Aim of the task:
Identical copies of all the records below are needed.

***** Source material *****

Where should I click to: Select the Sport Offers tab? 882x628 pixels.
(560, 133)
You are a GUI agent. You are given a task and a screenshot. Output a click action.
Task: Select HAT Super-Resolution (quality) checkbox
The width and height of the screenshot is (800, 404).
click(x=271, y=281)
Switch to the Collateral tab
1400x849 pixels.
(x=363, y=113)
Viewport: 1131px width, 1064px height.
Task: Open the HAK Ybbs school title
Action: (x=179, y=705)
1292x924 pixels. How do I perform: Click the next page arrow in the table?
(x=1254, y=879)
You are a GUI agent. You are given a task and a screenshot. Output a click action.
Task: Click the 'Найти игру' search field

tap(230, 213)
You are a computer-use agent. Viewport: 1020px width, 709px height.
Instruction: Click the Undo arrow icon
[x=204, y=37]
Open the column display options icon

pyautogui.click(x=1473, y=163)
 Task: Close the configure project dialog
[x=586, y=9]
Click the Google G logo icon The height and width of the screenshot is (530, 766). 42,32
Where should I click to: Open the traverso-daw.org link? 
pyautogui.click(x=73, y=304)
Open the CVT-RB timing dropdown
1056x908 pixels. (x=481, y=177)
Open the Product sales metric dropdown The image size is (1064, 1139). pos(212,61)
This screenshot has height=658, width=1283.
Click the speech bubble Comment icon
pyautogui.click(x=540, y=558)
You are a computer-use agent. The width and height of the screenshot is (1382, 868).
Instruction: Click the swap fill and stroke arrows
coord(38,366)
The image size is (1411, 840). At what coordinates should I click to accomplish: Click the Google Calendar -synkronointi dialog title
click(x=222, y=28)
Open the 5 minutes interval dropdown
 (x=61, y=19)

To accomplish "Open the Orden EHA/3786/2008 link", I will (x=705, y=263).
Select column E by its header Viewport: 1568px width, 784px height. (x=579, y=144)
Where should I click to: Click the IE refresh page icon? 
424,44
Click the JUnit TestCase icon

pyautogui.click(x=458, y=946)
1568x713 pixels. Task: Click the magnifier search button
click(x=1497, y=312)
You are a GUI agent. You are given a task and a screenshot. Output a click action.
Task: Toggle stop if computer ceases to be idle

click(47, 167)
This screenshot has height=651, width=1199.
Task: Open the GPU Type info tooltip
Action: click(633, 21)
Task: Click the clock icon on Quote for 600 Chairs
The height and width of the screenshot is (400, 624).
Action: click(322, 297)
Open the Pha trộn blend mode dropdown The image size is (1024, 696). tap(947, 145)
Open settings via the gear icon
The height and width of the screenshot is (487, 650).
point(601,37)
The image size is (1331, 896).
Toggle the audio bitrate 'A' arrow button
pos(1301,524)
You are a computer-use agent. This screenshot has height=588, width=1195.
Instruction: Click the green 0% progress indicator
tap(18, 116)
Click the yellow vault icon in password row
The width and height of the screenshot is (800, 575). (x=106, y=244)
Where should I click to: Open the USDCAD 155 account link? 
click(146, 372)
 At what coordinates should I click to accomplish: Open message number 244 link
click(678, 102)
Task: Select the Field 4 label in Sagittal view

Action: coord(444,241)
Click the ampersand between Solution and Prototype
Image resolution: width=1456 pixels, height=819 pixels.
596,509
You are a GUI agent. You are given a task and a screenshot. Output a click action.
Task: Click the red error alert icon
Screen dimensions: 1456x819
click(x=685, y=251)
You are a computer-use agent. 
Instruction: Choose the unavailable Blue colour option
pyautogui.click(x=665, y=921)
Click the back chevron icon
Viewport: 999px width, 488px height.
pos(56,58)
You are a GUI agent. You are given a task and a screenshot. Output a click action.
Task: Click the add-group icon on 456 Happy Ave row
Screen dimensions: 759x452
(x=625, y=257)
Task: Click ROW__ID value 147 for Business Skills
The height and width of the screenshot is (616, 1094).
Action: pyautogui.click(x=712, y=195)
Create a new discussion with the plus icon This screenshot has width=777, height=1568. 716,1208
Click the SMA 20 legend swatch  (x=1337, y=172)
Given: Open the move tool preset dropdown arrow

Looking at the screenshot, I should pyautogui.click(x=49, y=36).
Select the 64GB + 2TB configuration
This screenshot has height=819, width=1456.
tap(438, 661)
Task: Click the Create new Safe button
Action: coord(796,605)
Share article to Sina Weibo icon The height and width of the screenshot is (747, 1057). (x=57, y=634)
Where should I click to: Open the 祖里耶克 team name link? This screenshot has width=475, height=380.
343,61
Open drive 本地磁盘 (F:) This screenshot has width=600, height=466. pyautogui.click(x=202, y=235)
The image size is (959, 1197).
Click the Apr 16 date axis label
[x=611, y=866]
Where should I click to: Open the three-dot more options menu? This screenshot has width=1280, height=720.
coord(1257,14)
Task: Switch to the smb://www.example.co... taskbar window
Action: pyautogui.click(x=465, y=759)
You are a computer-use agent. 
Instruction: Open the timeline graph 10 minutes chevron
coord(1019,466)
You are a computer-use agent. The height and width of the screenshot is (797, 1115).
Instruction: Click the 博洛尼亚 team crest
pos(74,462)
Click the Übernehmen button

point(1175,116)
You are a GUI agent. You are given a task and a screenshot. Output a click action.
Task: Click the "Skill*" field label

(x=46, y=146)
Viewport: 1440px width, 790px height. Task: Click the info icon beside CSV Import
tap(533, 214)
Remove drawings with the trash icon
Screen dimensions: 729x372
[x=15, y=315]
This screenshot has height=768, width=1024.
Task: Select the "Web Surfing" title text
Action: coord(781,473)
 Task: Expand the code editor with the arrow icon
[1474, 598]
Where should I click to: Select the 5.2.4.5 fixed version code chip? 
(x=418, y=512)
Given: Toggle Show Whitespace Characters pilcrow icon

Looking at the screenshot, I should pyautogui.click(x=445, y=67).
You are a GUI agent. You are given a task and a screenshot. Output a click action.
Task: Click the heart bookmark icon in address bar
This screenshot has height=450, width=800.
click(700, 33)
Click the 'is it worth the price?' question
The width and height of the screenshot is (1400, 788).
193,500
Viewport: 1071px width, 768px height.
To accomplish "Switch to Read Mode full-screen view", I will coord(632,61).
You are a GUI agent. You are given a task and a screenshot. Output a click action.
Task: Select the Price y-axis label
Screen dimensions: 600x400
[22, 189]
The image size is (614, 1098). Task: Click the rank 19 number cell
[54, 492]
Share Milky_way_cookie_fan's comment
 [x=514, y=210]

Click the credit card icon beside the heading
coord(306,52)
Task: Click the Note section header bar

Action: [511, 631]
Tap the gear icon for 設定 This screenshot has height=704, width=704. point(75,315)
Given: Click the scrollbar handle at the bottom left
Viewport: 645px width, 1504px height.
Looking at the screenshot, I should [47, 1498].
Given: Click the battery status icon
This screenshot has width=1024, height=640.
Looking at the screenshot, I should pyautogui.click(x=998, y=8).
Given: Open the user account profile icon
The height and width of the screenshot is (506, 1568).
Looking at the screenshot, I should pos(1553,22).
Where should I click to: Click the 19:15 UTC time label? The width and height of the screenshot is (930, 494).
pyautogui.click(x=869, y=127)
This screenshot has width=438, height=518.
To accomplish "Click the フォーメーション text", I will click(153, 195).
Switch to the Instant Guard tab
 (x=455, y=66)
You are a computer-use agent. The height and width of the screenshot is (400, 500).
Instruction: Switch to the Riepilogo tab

*****

Worked solution:
Where should I click to: Select the Sport Offers tab? 882x628 pixels.
(560, 133)
You are a GUI agent. You are given a task and a screenshot. Output a click action.
Task: Select HAT Super-Resolution (quality) checkbox
The width and height of the screenshot is (800, 404).
click(x=271, y=281)
Switch to the Collateral tab
1400x849 pixels.
(x=363, y=113)
Viewport: 1131px width, 1064px height.
Task: Open the HAK Ybbs school title
Action: (x=179, y=705)
1292x924 pixels. How do I perform: Click the next page arrow in the table?
(x=1254, y=879)
You are a GUI agent. You are given a task and a screenshot. Output a click action.
Task: Click the 'Найти игру' search field

tap(230, 213)
You are a computer-use agent. Viewport: 1020px width, 709px height.
Instruction: Click the Undo arrow icon
[x=204, y=37]
Open the column display options icon

pyautogui.click(x=1473, y=163)
 Task: Close the configure project dialog
[x=586, y=9]
Click the Google G logo icon The height and width of the screenshot is (530, 766). 42,32
Where should I click to: Open the traverso-daw.org link? 
pyautogui.click(x=73, y=304)
Open the CVT-RB timing dropdown
1056x908 pixels. (x=481, y=177)
Open the Product sales metric dropdown The image size is (1064, 1139). pos(212,61)
This screenshot has height=658, width=1283.
Click the speech bubble Comment icon
pyautogui.click(x=540, y=558)
You are a computer-use agent. The width and height of the screenshot is (1382, 868).
Instruction: Click the swap fill and stroke arrows
coord(38,366)
The image size is (1411, 840). At what coordinates should I click to accomplish: Click the Google Calendar -synkronointi dialog title
click(x=222, y=28)
Open the 5 minutes interval dropdown
 (x=61, y=19)

To accomplish "Open the Orden EHA/3786/2008 link", I will (x=705, y=263).
Select column E by its header Viewport: 1568px width, 784px height. (x=579, y=144)
Where should I click to: Click the IE refresh page icon? 
424,44
Click the JUnit TestCase icon

pyautogui.click(x=458, y=946)
1568x713 pixels. Task: Click the magnifier search button
click(x=1497, y=312)
You are a GUI agent. You are given a task and a screenshot. Output a click action.
Task: Toggle stop if computer ceases to be idle

click(47, 167)
This screenshot has height=651, width=1199.
Task: Open the GPU Type info tooltip
Action: click(633, 21)
Task: Click the clock icon on Quote for 600 Chairs
The height and width of the screenshot is (400, 624).
Action: click(322, 297)
Open the Pha trộn blend mode dropdown The image size is (1024, 696). tap(947, 145)
Open settings via the gear icon
The height and width of the screenshot is (487, 650).
point(601,37)
The image size is (1331, 896).
Toggle the audio bitrate 'A' arrow button
pos(1301,524)
You are a computer-use agent. This screenshot has height=588, width=1195.
Instruction: Click the green 0% progress indicator
tap(18, 116)
Click the yellow vault icon in password row
The width and height of the screenshot is (800, 575). (x=106, y=244)
Where should I click to: Open the USDCAD 155 account link? 
click(146, 372)
 At what coordinates should I click to accomplish: Open message number 244 link
click(678, 102)
Task: Select the Field 4 label in Sagittal view

Action: coord(444,241)
Click the ampersand between Solution and Prototype
Image resolution: width=1456 pixels, height=819 pixels.
596,509
You are a GUI agent. You are given a task and a screenshot. Output a click action.
Task: Click the red error alert icon
Screen dimensions: 1456x819
click(x=685, y=251)
You are a computer-use agent. 
Instruction: Choose the unavailable Blue colour option
pyautogui.click(x=665, y=921)
Click the back chevron icon
Viewport: 999px width, 488px height.
pos(56,58)
You are a GUI agent. You are given a task and a screenshot. Output a click action.
Task: Click the add-group icon on 456 Happy Ave row
Screen dimensions: 759x452
(x=625, y=257)
Task: Click ROW__ID value 147 for Business Skills
The height and width of the screenshot is (616, 1094).
Action: pyautogui.click(x=712, y=195)
Create a new discussion with the plus icon This screenshot has width=777, height=1568. 716,1208
Click the SMA 20 legend swatch  (x=1337, y=172)
Given: Open the move tool preset dropdown arrow

Looking at the screenshot, I should pyautogui.click(x=49, y=36).
Select the 64GB + 2TB configuration
This screenshot has height=819, width=1456.
tap(438, 661)
Task: Click the Create new Safe button
Action: coord(796,605)
Share article to Sina Weibo icon The height and width of the screenshot is (747, 1057). (x=57, y=634)
Where should I click to: Open the 祖里耶克 team name link? This screenshot has width=475, height=380.
343,61
Open drive 本地磁盘 (F:) This screenshot has width=600, height=466. pyautogui.click(x=202, y=235)
The image size is (959, 1197).
Click the Apr 16 date axis label
[x=611, y=866]
Where should I click to: Open the three-dot more options menu? This screenshot has width=1280, height=720.
coord(1257,14)
Task: Switch to the smb://www.example.co... taskbar window
Action: pyautogui.click(x=465, y=759)
You are a computer-use agent. 
Instruction: Open the timeline graph 10 minutes chevron
coord(1019,466)
You are a computer-use agent. The height and width of the screenshot is (797, 1115).
Instruction: Click the 博洛尼亚 team crest
pos(74,462)
Click the Übernehmen button

point(1175,116)
You are a GUI agent. You are given a task and a screenshot. Output a click action.
Task: Click the "Skill*" field label

(x=46, y=146)
Viewport: 1440px width, 790px height. Task: Click the info icon beside CSV Import
tap(533, 214)
Remove drawings with the trash icon
Screen dimensions: 729x372
[x=15, y=315]
This screenshot has height=768, width=1024.
Task: Select the "Web Surfing" title text
Action: coord(781,473)
 Task: Expand the code editor with the arrow icon
[1474, 598]
Where should I click to: Select the 5.2.4.5 fixed version code chip? 
(x=418, y=512)
Given: Toggle Show Whitespace Characters pilcrow icon

Looking at the screenshot, I should pyautogui.click(x=445, y=67).
You are a GUI agent. You are given a task and a screenshot. Output a click action.
Task: Click the heart bookmark icon in address bar
This screenshot has height=450, width=800.
click(700, 33)
Click the 'is it worth the price?' question
The width and height of the screenshot is (1400, 788).
193,500
Viewport: 1071px width, 768px height.
To accomplish "Switch to Read Mode full-screen view", I will coord(632,61).
You are a GUI agent. You are given a task and a screenshot. Output a click action.
Task: Select the Price y-axis label
Screen dimensions: 600x400
[22, 189]
The image size is (614, 1098). Task: Click the rank 19 number cell
[54, 492]
Share Milky_way_cookie_fan's comment
 [x=514, y=210]

Click the credit card icon beside the heading
coord(306,52)
Task: Click the Note section header bar

Action: [511, 631]
Tap the gear icon for 設定 This screenshot has height=704, width=704. point(75,315)
Given: Click the scrollbar handle at the bottom left
Viewport: 645px width, 1504px height.
Looking at the screenshot, I should [47, 1498].
Given: Click the battery status icon
This screenshot has width=1024, height=640.
Looking at the screenshot, I should pyautogui.click(x=998, y=8).
Given: Open the user account profile icon
The height and width of the screenshot is (506, 1568).
Looking at the screenshot, I should pos(1553,22).
Where should I click to: Click the 19:15 UTC time label? The width and height of the screenshot is (930, 494).
pyautogui.click(x=869, y=127)
This screenshot has width=438, height=518.
To accomplish "Click the フォーメーション text", I will click(153, 195).
Switch to the Instant Guard tab
 (x=455, y=66)
You are a computer-use agent. The height and width of the screenshot is (400, 500).
Instruction: Switch to the Riepilogo tab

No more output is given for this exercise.